**Task instructions**
The answer must be exactly the lines from the one containing "Select PLLCLK in the System Clock Mux" through the end of the material, with both ends kept and no other lines.

**The data**
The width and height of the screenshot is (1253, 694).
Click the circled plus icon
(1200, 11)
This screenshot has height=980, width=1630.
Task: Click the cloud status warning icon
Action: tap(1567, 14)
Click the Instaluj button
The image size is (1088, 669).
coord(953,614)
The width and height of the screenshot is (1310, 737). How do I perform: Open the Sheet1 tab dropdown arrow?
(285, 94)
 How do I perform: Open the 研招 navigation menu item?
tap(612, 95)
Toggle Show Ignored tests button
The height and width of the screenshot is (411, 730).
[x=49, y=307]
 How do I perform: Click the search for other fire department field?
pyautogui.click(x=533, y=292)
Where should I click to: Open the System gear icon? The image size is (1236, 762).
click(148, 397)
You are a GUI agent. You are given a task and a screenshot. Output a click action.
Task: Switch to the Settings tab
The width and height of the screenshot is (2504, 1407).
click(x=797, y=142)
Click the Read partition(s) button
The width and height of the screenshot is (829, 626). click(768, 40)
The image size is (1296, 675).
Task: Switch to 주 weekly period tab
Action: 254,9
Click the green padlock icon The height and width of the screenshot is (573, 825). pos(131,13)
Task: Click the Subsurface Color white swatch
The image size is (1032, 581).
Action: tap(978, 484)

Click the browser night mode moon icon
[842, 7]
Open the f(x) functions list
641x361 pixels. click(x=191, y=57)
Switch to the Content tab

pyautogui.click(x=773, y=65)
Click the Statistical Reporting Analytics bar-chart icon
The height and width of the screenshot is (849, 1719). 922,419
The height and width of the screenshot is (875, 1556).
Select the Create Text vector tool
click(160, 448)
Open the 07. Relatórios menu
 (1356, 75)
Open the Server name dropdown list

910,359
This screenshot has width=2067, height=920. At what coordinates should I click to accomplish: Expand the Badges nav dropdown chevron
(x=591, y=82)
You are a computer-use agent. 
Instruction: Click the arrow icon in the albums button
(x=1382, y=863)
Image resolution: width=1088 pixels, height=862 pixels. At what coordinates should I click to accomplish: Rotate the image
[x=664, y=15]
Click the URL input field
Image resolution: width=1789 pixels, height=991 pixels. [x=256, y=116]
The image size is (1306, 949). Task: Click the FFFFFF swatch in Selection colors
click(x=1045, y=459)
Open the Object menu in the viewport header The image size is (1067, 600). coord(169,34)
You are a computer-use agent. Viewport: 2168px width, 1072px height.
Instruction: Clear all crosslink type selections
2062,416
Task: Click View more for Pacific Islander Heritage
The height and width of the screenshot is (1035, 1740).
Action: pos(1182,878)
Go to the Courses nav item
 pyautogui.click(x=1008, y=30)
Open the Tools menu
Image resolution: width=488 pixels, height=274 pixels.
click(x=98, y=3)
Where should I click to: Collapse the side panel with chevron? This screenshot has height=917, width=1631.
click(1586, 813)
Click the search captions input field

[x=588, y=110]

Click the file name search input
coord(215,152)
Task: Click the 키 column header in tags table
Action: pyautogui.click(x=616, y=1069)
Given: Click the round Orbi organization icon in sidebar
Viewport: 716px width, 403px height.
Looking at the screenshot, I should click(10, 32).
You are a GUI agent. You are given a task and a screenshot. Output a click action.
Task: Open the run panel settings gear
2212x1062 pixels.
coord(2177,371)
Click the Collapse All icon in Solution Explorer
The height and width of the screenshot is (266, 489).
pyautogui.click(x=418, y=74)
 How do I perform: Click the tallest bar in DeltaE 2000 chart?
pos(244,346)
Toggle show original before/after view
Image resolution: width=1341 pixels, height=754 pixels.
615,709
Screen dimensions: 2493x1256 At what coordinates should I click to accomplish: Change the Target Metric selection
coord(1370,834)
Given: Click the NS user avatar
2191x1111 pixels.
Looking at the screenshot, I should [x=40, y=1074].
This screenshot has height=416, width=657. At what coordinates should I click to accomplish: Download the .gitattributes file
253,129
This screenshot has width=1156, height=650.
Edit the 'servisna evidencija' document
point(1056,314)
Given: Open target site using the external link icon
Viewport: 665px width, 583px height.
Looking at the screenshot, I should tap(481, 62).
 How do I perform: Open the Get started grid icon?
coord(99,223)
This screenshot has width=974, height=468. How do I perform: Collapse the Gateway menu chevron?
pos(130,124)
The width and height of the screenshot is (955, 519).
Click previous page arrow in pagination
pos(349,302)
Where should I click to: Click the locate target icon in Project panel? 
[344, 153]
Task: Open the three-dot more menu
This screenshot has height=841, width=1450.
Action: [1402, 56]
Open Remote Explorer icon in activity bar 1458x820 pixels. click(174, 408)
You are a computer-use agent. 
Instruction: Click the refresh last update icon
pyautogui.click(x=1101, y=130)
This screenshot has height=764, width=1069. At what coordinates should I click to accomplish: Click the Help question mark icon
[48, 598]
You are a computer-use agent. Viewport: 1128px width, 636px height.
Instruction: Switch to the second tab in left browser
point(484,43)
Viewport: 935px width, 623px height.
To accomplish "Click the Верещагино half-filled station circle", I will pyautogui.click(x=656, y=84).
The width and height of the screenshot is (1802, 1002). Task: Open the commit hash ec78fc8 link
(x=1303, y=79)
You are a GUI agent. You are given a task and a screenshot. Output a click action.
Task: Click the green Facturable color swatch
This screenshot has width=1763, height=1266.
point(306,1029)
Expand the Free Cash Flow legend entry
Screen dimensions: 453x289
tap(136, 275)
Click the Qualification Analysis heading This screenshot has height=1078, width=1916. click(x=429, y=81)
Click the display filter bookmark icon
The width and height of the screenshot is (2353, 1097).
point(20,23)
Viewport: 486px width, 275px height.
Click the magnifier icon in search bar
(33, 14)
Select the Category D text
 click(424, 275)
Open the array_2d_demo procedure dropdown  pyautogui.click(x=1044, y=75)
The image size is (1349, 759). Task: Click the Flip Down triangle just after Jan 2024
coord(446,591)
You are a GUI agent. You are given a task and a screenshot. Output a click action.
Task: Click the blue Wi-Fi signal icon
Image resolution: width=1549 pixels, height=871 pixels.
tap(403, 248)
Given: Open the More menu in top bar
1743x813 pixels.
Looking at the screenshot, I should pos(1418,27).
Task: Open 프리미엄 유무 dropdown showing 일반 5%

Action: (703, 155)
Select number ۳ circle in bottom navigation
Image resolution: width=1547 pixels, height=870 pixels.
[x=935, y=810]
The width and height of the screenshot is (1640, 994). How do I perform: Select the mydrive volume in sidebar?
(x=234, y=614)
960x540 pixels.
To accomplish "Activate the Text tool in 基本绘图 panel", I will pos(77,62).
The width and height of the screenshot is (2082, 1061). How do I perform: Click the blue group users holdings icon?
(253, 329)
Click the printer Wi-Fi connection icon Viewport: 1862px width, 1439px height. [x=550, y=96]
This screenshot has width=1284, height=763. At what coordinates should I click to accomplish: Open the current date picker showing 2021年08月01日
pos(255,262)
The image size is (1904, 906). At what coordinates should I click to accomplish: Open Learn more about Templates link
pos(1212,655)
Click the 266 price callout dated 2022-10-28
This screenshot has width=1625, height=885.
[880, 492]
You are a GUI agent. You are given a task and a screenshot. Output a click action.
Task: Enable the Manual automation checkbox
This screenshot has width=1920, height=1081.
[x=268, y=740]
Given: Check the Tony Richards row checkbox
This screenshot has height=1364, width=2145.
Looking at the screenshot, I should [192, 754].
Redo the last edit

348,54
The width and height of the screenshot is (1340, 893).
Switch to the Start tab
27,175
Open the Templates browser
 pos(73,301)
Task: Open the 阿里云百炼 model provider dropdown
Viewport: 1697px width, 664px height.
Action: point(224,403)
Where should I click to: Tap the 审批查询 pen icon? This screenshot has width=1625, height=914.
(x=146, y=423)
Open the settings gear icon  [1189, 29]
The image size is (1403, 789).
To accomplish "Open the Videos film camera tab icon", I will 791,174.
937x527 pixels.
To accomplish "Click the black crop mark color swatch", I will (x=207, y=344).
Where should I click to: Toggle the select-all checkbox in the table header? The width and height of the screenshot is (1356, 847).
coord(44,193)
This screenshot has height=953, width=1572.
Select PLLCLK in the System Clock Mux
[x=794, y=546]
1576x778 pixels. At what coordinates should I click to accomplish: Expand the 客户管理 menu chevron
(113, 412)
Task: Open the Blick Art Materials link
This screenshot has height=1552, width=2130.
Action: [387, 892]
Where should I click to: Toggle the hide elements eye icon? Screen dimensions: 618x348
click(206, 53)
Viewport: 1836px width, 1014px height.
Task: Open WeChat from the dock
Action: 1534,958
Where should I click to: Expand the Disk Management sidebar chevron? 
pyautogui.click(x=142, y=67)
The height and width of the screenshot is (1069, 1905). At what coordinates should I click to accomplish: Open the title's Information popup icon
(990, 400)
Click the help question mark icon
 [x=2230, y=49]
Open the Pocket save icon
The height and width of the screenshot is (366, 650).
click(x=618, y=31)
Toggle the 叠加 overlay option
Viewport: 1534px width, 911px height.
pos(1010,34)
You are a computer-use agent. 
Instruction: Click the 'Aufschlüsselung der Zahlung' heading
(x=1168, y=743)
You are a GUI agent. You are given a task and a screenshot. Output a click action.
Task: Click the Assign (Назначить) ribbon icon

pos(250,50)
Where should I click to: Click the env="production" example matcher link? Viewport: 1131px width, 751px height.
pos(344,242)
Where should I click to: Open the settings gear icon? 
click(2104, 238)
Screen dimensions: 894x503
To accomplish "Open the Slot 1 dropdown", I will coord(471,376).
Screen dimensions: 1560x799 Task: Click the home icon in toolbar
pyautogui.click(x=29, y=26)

**Finished exercise**
Select PLLCLK in the System Clock Mux
[x=794, y=546]
1576x778 pixels. At what coordinates should I click to accomplish: Expand the 客户管理 menu chevron
(113, 412)
Task: Open the Blick Art Materials link
This screenshot has height=1552, width=2130.
Action: [387, 892]
Where should I click to: Toggle the hide elements eye icon? Screen dimensions: 618x348
click(206, 53)
Viewport: 1836px width, 1014px height.
Task: Open WeChat from the dock
Action: 1534,958
Where should I click to: Expand the Disk Management sidebar chevron? 
pyautogui.click(x=142, y=67)
The height and width of the screenshot is (1069, 1905). At what coordinates should I click to accomplish: Open the title's Information popup icon
(990, 400)
Click the help question mark icon
 [x=2230, y=49]
Open the Pocket save icon
The height and width of the screenshot is (366, 650).
click(x=618, y=31)
Toggle the 叠加 overlay option
Viewport: 1534px width, 911px height.
pos(1010,34)
You are a computer-use agent. 
Instruction: Click the 'Aufschlüsselung der Zahlung' heading
(x=1168, y=743)
You are a GUI agent. You are given a task and a screenshot. Output a click action.
Task: Click the Assign (Назначить) ribbon icon

pos(250,50)
Where should I click to: Click the env="production" example matcher link? Viewport: 1131px width, 751px height.
pos(344,242)
Where should I click to: Open the settings gear icon? 
click(2104, 238)
Screen dimensions: 894x503
To accomplish "Open the Slot 1 dropdown", I will coord(471,376).
Screen dimensions: 1560x799 Task: Click the home icon in toolbar
pyautogui.click(x=29, y=26)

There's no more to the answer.